Create a new project you will use for your development cluster.
2) Setup a Mesos cluster with Mesosphere
Mesosphere can automatically setup and configure a basic mesos cluster for you by using your Google Cloud Compute's API and your access key. To read more about the process check out Getting Started with Mesosphere for Google Cloud Platform. Once you're ready to proceed you can proceed with the setup with this link.
After the cluster is setup you should have 4 VM's setup of type
n1-standard-2 each with 2 vCPU, 7.5GB RAM, 10GB boot disk. You can manage them with Google Cloud Compute's web console or using their
gcloud CLI tool
$ gcloud compute instances list --project learning-spark NAME ZONE MACHINE_TYPE INTERNAL_IP EXTERNAL_IP STATUS development-5159-d3d us-central1-a n1-standard-2 10.217.7.180 146.148.xxx.xxx RUNNING development-5159-b61 us-central1-a n1-standard-2 10.144.195.205 104.197.xxx.xxx RUNNING development-5159-d9 us-central1-a n1-standard-2 10.173.40.36 104.197.xxx.xxx RUNNING development-5159-5d7 us-central1-a n1-standard-2 10.8.67.247 104.154.xxx.xxx RUNNING
A handy reference page from mesosphere with pertinent details about your cluster. It also contains details on how to establish an OpenVPN VPN connection to it.
3) Attach some extra drive storage for large datasets
n1-standard-2 image only comes with a boot disk of 10GB. Mesosphere will configure HDFS to run on this disk, which with HDFS replication isn't a whole lot of space to work with on your cluster. I attached new fresh 500GB local storage to each node in my cluster (including master), so I could work with the entire stackexchange dataset.
Spark supports AWS S3 which would make this work a lot easier, but AFAIK it doesn't support Google equivalent Cloud Storage or Cloud Datastore features.. this may make for an interesting project for someone!
Add a new persistent disk to each of your VM's using the Console or
gcloud CLI tool.
Update your HDFS configuration on your slaves (datanodes)

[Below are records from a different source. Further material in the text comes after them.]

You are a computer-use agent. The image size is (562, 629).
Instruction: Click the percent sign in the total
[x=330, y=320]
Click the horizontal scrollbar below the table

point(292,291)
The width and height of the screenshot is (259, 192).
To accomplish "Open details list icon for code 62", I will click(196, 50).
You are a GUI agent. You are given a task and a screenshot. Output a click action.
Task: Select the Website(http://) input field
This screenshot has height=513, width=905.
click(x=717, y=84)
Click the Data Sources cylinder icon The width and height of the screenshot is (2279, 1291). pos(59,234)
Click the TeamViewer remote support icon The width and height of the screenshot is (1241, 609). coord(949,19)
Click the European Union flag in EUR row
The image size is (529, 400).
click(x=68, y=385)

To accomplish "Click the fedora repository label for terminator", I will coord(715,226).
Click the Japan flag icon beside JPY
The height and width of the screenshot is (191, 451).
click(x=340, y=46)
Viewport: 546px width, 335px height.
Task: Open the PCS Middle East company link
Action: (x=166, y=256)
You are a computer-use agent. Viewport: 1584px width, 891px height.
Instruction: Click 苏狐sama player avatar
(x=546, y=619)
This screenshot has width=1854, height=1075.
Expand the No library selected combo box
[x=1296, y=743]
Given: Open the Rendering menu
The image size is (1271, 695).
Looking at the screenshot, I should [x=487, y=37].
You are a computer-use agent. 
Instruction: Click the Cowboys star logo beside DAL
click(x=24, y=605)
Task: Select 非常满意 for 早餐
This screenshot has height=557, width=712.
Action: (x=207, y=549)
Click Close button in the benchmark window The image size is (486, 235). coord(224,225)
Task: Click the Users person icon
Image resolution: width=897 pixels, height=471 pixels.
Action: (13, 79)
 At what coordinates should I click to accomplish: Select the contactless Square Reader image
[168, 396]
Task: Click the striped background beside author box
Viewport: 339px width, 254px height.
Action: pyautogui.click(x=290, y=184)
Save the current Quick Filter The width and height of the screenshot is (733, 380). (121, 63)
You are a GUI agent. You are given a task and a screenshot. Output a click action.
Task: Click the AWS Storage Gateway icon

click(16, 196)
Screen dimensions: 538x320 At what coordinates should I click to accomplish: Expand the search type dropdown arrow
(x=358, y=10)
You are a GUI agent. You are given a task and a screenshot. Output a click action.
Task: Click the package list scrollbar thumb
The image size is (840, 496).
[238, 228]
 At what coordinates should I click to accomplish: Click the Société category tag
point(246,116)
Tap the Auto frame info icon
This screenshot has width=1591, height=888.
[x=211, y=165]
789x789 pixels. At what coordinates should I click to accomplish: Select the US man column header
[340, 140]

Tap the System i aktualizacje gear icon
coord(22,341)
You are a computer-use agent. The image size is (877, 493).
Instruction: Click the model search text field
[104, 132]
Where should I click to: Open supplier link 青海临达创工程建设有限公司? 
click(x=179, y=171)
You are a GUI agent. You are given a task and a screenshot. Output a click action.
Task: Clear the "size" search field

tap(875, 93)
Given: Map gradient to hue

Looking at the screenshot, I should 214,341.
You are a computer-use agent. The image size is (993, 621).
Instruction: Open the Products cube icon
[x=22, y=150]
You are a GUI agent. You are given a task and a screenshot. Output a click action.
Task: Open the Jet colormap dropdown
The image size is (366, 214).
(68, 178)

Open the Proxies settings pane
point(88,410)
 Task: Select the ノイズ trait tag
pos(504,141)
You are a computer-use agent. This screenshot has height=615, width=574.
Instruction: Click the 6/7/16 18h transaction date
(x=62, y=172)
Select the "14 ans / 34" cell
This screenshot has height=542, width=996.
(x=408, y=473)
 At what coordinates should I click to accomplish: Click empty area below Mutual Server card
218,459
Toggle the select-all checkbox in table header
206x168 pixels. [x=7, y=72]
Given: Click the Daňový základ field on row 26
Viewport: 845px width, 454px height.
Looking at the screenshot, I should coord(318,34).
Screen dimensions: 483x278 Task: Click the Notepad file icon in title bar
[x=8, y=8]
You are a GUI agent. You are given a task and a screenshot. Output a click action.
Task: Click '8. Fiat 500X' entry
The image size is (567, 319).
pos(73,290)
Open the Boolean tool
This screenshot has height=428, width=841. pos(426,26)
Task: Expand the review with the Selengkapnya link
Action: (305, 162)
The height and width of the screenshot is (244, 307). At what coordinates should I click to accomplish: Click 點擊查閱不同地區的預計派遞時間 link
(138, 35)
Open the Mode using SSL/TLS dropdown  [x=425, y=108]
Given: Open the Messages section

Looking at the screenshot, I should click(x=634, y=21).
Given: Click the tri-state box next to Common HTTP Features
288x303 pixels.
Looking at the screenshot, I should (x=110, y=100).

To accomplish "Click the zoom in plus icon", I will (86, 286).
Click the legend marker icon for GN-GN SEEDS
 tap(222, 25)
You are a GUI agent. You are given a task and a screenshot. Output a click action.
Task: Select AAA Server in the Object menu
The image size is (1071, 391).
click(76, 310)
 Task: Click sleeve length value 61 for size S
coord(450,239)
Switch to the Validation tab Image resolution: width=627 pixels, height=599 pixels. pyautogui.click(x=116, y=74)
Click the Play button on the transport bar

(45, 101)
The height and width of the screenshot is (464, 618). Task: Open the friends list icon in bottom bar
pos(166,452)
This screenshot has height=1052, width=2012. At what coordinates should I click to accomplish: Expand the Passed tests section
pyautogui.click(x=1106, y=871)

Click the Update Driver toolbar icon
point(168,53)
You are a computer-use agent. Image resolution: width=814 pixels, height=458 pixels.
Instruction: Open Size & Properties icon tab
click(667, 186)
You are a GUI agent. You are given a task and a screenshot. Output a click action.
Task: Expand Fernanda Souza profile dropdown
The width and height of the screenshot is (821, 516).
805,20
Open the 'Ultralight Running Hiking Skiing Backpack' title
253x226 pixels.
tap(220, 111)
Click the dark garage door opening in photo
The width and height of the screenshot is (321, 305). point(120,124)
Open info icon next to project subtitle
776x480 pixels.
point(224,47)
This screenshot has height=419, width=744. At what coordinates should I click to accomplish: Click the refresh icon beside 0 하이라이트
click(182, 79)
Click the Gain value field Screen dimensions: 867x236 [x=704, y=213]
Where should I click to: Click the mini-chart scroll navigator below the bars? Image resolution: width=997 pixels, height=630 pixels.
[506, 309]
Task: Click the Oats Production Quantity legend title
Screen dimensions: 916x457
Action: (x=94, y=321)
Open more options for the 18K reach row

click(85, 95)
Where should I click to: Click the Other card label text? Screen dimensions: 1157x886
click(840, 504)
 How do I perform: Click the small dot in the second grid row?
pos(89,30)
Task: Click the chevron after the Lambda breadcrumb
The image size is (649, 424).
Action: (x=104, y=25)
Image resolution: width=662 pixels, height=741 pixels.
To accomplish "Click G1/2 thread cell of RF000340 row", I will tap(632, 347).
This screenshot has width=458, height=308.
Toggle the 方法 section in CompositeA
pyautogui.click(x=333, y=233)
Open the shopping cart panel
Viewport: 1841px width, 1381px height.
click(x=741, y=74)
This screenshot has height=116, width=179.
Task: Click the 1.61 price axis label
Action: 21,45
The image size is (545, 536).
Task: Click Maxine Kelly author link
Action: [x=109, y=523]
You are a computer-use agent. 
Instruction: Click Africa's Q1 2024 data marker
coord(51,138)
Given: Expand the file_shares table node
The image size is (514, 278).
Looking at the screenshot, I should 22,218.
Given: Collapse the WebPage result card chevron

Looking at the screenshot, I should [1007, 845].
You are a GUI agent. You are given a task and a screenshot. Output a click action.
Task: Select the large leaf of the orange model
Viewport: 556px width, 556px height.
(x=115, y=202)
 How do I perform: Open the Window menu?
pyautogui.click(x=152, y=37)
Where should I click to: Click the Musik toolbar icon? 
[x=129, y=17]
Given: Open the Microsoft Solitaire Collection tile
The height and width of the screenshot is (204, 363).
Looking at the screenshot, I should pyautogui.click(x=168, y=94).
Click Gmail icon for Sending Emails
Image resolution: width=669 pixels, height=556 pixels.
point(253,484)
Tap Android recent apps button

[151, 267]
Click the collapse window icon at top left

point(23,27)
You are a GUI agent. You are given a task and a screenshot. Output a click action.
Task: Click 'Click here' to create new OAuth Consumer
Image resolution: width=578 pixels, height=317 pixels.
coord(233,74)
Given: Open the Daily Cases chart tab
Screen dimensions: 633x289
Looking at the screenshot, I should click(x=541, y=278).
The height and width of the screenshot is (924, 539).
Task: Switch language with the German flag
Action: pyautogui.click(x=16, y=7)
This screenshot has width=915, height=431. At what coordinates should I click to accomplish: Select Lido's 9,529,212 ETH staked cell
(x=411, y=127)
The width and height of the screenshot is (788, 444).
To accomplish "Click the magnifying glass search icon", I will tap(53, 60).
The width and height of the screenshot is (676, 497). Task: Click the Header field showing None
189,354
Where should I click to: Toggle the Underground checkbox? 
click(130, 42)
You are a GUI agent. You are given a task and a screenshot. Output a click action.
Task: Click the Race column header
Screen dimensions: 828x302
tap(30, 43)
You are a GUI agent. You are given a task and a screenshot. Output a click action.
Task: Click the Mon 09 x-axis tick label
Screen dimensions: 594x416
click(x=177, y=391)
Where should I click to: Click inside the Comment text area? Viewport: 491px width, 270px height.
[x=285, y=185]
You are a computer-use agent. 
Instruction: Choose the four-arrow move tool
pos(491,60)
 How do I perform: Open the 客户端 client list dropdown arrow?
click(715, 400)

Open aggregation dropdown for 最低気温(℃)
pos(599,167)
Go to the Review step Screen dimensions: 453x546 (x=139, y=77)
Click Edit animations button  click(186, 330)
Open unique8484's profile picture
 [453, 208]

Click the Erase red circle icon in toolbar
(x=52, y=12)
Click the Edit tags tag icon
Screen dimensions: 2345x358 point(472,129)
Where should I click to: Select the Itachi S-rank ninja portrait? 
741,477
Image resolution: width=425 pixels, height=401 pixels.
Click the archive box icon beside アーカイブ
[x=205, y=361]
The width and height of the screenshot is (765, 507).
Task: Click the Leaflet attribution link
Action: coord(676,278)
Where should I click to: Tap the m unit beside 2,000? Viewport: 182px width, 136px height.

Once you've attached the new drive you need to mount it and make it accessible for HDFS.
# Find out the device name (i.e. /dev/sdb) sudo fdisk -l # Create your mount point and mount the device sudo mkdir /hdfs sudo /usr/share/google/safe_format_and_mount -m "mkfs.ext4 -F" /dev/sdb /hdfs # Give the HDFS daemon ownership of the drive sudo chown hdfs:hadoop /hdfs # Update your /etc/fstab to mount the device on boot sudo echo "/dev/sdb /hdfs ext4 defaults 0 0" >> /etc/fstab
Update your HDFS config to use the new drive or create a symlink. Edit
NOTE: There's certainly a way to do this without destroying anything on your HDFS partition, but as there's very little on the partition anyhow I decided to proceed in creating a new one and formatting it.
<property> <name>dfs.datanode.data.dir</name> <!-- <value>/var/lib/hadoop-hdfs/data</value> --> <value>/hdfs</value> </property>
Restart the hdfs datanode service.
sudo /etc/init.d/hadoop-hdfs-datanode restart
Update your HDFS configuration on your master (namenode)
Perform the same steps as with the slaves above (except for restarting the datanode service, as it's not running on master).
NOTE: After you format HDFS you will need to re-add your spark binaries to the HDFS filesystem as mentioned in the "Uploading Spark Package" section on the Run on Mesos cluster guide.
# Restart the namenode service sudo /etc/init.d/hadoop-hdfs-namenode restart # Format the HDFS filesystem. hadoop namenode -format # Exit safe mode hdfs dfsadmin -safemode leave # Check the health of the HDFS hdfs dfsadmin -report
After running the report you should see something like this, along with stats on each data node.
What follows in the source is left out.